“Tanzen heißt, einen Mythos zu erleiden, ihn also durch die Wirklichkeit zu ersetzen.”
Antonin Artaud
Bei der Besichtigung der Galerie Lindenhof fiel uns gleich die ungewöhnliche Ausstellungsarchitektur auf. Neun quadratische Holzpaneele, das Überbleibsel einer lang vergangenen Landesausstellung, dominieren die Wände des ehemaligen Kreuzganges. Obwohl Florian und ich schon seit einiger Zeit an einer Serie von “halbstarken Gemälden” arbeiteten, entschieden wir uns dafür, eine Ausstellung mit völlig neuen Arbeiten speziell für den Raum zu entwickeln.
Die Neun steht in vielen Kulturen für Vollendung und Vollkommenheit, da sie dreimal die göttliche Zahl Drei enthält. Man denke etwa an die neun ägyptischen Schöpfergottheiten oder die neun Engelschöre christlicher Mystik. Es sind aber nicht nur himmlische Sphären, welche diesem Ordnungsprinzip unterliegen. Wie wir aus Dantes Inferno wissen, gliedert sich auch das Reich der Toten in neun Höllenkreise. Genauso starb Jesus in der neunten Stunde. Da sich Florian und ich schon im Zuge unserer ersten gemeinsamen Ausstellung “Der Zombie und sein Schüler” mit dem Tod und dem Leben danach beschäftigt hatten, war es naheliegend, uns auch diesmal mit der Vergänglichkeit alles Irdischen und den damit verbundenen Jenseitsvorstellungen auseinander zu setzen.

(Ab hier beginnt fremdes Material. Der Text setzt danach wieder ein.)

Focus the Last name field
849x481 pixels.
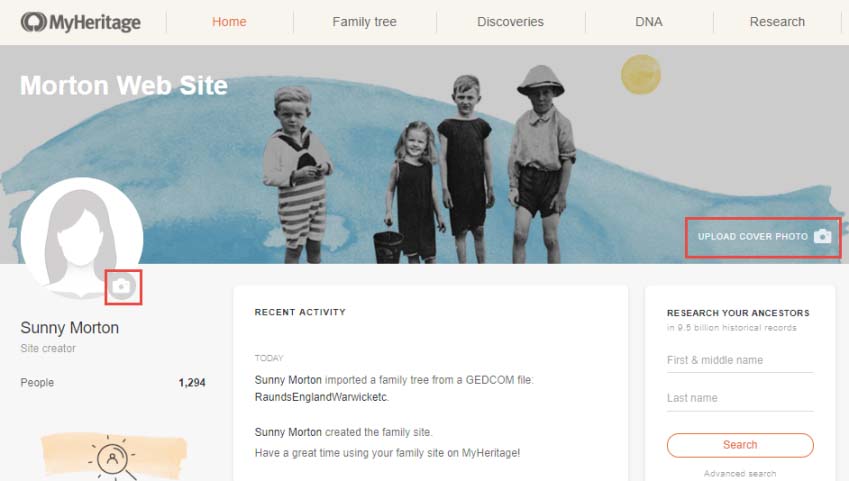click(x=740, y=398)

Als Ausgangspunkt diente uns dabei das Motiv des Totentanzes, welches unter dem Eindruck des von der Pest verursachten Massensterbens im spätmittelalterlichen Europa entstanden war. Eine zeitgenössische Entsprechung dessen fanden wir in einem YouTube-Video aus dem Jahre 2007, das einen Bundesheerrekruten im ABC-Schutzanzug beim Tanzen zu Technomusik zeigt. Das Video ist der Krocha-Subkultur zuzuordnen, einer speziell österreichischen Ausprägung der Techno-Jugendkultur, für die eine irgendwo zwischen Freetek und Großraumdisco angesiedelte Ästhetik und ein der Wiener Umgangssprache verwandter Szenejargon (fix, bam, braQ) charakteristisch waren. Schranz bezeichnete in diesem Zusammenhang einen unter Krochern beliebten Musikstil (harter, minimalistischer Techno mit 140 bis 160 BPM) und schranzen die dazugehörige Art zu tanzen, wobei der Begriff selbst aus der Zusammenziehung der Worte Schrei und Tanz bzw. schreien und tanzen entstanden zu sein scheint.

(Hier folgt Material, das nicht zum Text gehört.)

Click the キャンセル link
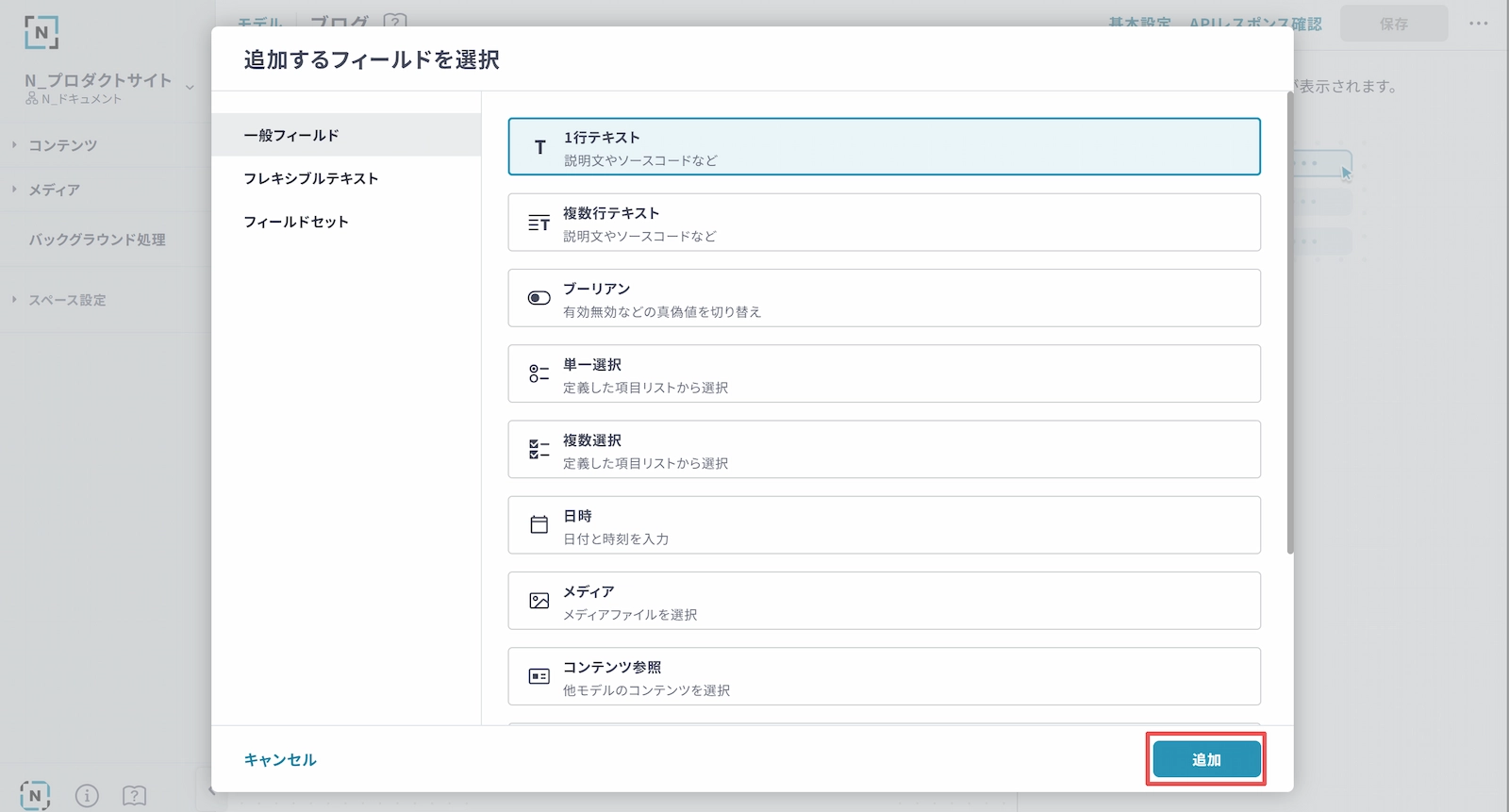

Als nächstes kaufte ich in Groß-Siegharts ein gebrauchtes Metronom, zufälligerweise von zwei jungen Technos und stellte es in den Ausstellungsraum. 153 Schläge pro Minute gaben uns von da an den Arbeitsrhythmus vor und so malten Florian und ich vor Ort neun großformatige Gemälde, je eines pro Tag. Sechs davon hatte ich entworfen, zwei Florian und eines wir beide gemeinsam. Die Titel dieser ca. 160 x 160 cm großen Ölbilder lauten wie folgt: 1. Totentanz, 2. Biss, 3. Evolution, 4. Erleuchtung, 5. Séance, 6. Anusbild, 7. Ringelreihe, 8. Jesus im Talmud und 9. Kalachakra.